How to complete this task:
Here are the records. Print them all exactly.

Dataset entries
--------------------------------------------------
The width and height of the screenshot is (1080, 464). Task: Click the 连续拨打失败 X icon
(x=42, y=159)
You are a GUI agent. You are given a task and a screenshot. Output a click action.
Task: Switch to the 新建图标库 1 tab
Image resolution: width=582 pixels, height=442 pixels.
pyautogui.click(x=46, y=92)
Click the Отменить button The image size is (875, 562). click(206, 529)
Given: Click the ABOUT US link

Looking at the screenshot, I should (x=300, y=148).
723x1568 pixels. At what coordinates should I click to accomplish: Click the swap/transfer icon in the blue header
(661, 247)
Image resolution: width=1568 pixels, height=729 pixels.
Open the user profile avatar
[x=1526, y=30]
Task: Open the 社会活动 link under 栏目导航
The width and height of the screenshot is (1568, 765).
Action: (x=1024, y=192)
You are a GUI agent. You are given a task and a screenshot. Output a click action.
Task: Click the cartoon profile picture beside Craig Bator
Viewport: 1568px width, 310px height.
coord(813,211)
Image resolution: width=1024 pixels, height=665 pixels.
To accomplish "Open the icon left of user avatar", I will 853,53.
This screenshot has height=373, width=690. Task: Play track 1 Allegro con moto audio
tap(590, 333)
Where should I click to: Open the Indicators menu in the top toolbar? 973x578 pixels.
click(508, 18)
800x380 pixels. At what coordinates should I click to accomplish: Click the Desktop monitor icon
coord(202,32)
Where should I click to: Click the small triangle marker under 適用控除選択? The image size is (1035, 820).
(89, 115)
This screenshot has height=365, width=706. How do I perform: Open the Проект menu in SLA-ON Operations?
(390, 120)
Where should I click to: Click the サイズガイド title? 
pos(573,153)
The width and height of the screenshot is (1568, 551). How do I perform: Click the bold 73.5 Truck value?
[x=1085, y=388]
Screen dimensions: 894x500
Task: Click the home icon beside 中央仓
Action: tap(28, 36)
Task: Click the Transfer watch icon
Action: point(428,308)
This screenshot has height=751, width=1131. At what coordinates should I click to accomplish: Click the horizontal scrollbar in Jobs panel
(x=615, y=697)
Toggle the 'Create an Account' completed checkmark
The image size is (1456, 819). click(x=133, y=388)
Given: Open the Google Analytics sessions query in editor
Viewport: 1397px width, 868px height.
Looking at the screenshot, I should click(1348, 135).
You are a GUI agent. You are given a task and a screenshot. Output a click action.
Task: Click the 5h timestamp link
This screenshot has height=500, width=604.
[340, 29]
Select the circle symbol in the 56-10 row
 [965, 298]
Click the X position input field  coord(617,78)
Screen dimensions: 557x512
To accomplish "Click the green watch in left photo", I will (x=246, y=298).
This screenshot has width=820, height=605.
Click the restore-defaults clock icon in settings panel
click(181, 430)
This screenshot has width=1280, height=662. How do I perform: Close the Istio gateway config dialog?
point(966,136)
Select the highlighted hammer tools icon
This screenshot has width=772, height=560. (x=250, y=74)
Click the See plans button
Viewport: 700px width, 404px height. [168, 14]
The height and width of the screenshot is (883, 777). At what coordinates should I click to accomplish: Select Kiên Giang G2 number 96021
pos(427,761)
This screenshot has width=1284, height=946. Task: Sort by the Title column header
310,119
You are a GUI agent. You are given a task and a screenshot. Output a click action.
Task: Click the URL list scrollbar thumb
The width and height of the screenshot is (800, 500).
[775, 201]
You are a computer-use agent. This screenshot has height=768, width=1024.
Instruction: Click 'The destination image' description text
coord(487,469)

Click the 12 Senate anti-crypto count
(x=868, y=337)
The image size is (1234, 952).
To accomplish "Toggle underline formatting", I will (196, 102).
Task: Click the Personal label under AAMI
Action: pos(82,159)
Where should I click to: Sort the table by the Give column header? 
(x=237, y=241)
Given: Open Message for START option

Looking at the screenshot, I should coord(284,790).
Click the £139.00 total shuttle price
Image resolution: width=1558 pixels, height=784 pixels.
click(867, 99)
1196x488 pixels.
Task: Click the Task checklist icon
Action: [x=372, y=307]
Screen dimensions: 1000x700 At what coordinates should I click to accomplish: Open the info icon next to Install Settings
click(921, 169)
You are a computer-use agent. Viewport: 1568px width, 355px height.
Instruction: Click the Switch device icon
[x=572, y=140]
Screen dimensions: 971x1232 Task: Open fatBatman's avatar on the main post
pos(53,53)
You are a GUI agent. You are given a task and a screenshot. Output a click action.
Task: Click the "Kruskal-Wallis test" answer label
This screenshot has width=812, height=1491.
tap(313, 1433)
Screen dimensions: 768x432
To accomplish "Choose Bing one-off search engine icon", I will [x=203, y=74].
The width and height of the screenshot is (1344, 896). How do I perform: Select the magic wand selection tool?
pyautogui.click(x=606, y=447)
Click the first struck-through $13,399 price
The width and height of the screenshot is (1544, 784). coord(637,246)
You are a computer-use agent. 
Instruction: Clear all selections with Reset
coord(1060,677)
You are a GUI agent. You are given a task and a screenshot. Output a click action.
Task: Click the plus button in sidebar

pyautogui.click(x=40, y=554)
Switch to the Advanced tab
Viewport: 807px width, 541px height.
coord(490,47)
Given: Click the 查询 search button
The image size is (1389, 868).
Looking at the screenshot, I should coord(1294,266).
--------------------------------------------------
Result of this exercise:
The width and height of the screenshot is (1080, 464). Task: Click the 连续拨打失败 X icon
(x=42, y=159)
You are a GUI agent. You are given a task and a screenshot. Output a click action.
Task: Switch to the 新建图标库 1 tab
Image resolution: width=582 pixels, height=442 pixels.
pyautogui.click(x=46, y=92)
Click the Отменить button The image size is (875, 562). click(206, 529)
Given: Click the ABOUT US link

Looking at the screenshot, I should (x=300, y=148).
723x1568 pixels. At what coordinates should I click to accomplish: Click the swap/transfer icon in the blue header
(661, 247)
Image resolution: width=1568 pixels, height=729 pixels.
Open the user profile avatar
[x=1526, y=30]
Task: Open the 社会活动 link under 栏目导航
The width and height of the screenshot is (1568, 765).
Action: (x=1024, y=192)
You are a GUI agent. You are given a task and a screenshot. Output a click action.
Task: Click the cartoon profile picture beside Craig Bator
Viewport: 1568px width, 310px height.
coord(813,211)
Image resolution: width=1024 pixels, height=665 pixels.
To accomplish "Open the icon left of user avatar", I will 853,53.
This screenshot has height=373, width=690. Task: Play track 1 Allegro con moto audio
tap(590, 333)
Where should I click to: Open the Indicators menu in the top toolbar? 973x578 pixels.
click(508, 18)
800x380 pixels. At what coordinates should I click to accomplish: Click the Desktop monitor icon
coord(202,32)
Where should I click to: Click the small triangle marker under 適用控除選択? The image size is (1035, 820).
(89, 115)
This screenshot has height=365, width=706. How do I perform: Open the Проект menu in SLA-ON Operations?
(390, 120)
Where should I click to: Click the サイズガイド title? 
pos(573,153)
The width and height of the screenshot is (1568, 551). How do I perform: Click the bold 73.5 Truck value?
[x=1085, y=388]
Screen dimensions: 894x500
Task: Click the home icon beside 中央仓
Action: tap(28, 36)
Task: Click the Transfer watch icon
Action: point(428,308)
This screenshot has height=751, width=1131. At what coordinates should I click to accomplish: Click the horizontal scrollbar in Jobs panel
(x=615, y=697)
Toggle the 'Create an Account' completed checkmark
The image size is (1456, 819). click(x=133, y=388)
Given: Open the Google Analytics sessions query in editor
Viewport: 1397px width, 868px height.
Looking at the screenshot, I should click(1348, 135).
You are a GUI agent. You are given a task and a screenshot. Output a click action.
Task: Click the 5h timestamp link
This screenshot has height=500, width=604.
[340, 29]
Select the circle symbol in the 56-10 row
 [965, 298]
Click the X position input field  coord(617,78)
Screen dimensions: 557x512
To accomplish "Click the green watch in left photo", I will (x=246, y=298).
This screenshot has width=820, height=605.
Click the restore-defaults clock icon in settings panel
click(181, 430)
This screenshot has width=1280, height=662. How do I perform: Close the Istio gateway config dialog?
point(966,136)
Select the highlighted hammer tools icon
This screenshot has width=772, height=560. (x=250, y=74)
Click the See plans button
Viewport: 700px width, 404px height. [168, 14]
The height and width of the screenshot is (883, 777). At what coordinates should I click to accomplish: Select Kiên Giang G2 number 96021
pos(427,761)
This screenshot has width=1284, height=946. Task: Sort by the Title column header
310,119
You are a GUI agent. You are given a task and a screenshot. Output a click action.
Task: Click the URL list scrollbar thumb
The width and height of the screenshot is (800, 500).
[775, 201]
You are a computer-use agent. This screenshot has height=768, width=1024.
Instruction: Click 'The destination image' description text
coord(487,469)

Click the 12 Senate anti-crypto count
(x=868, y=337)
The image size is (1234, 952).
To accomplish "Toggle underline formatting", I will (196, 102).
Task: Click the Personal label under AAMI
Action: pos(82,159)
Where should I click to: Sort the table by the Give column header? 
(x=237, y=241)
Given: Open Message for START option

Looking at the screenshot, I should coord(284,790).
Click the £139.00 total shuttle price
Image resolution: width=1558 pixels, height=784 pixels.
click(867, 99)
1196x488 pixels.
Task: Click the Task checklist icon
Action: [x=372, y=307]
Screen dimensions: 1000x700 At what coordinates should I click to accomplish: Open the info icon next to Install Settings
click(921, 169)
You are a computer-use agent. Viewport: 1568px width, 355px height.
Instruction: Click the Switch device icon
[x=572, y=140]
Screen dimensions: 971x1232 Task: Open fatBatman's avatar on the main post
pos(53,53)
You are a GUI agent. You are given a task and a screenshot. Output a click action.
Task: Click the "Kruskal-Wallis test" answer label
This screenshot has width=812, height=1491.
tap(313, 1433)
Screen dimensions: 768x432
To accomplish "Choose Bing one-off search engine icon", I will [x=203, y=74].
The width and height of the screenshot is (1344, 896). How do I perform: Select the magic wand selection tool?
pyautogui.click(x=606, y=447)
Click the first struck-through $13,399 price
The width and height of the screenshot is (1544, 784). coord(637,246)
You are a computer-use agent. 
Instruction: Clear all selections with Reset
coord(1060,677)
You are a GUI agent. You are given a task and a screenshot. Output a click action.
Task: Click the plus button in sidebar

pyautogui.click(x=40, y=554)
Switch to the Advanced tab
Viewport: 807px width, 541px height.
coord(490,47)
Given: Click the 查询 search button
The image size is (1389, 868).
Looking at the screenshot, I should coord(1294,266).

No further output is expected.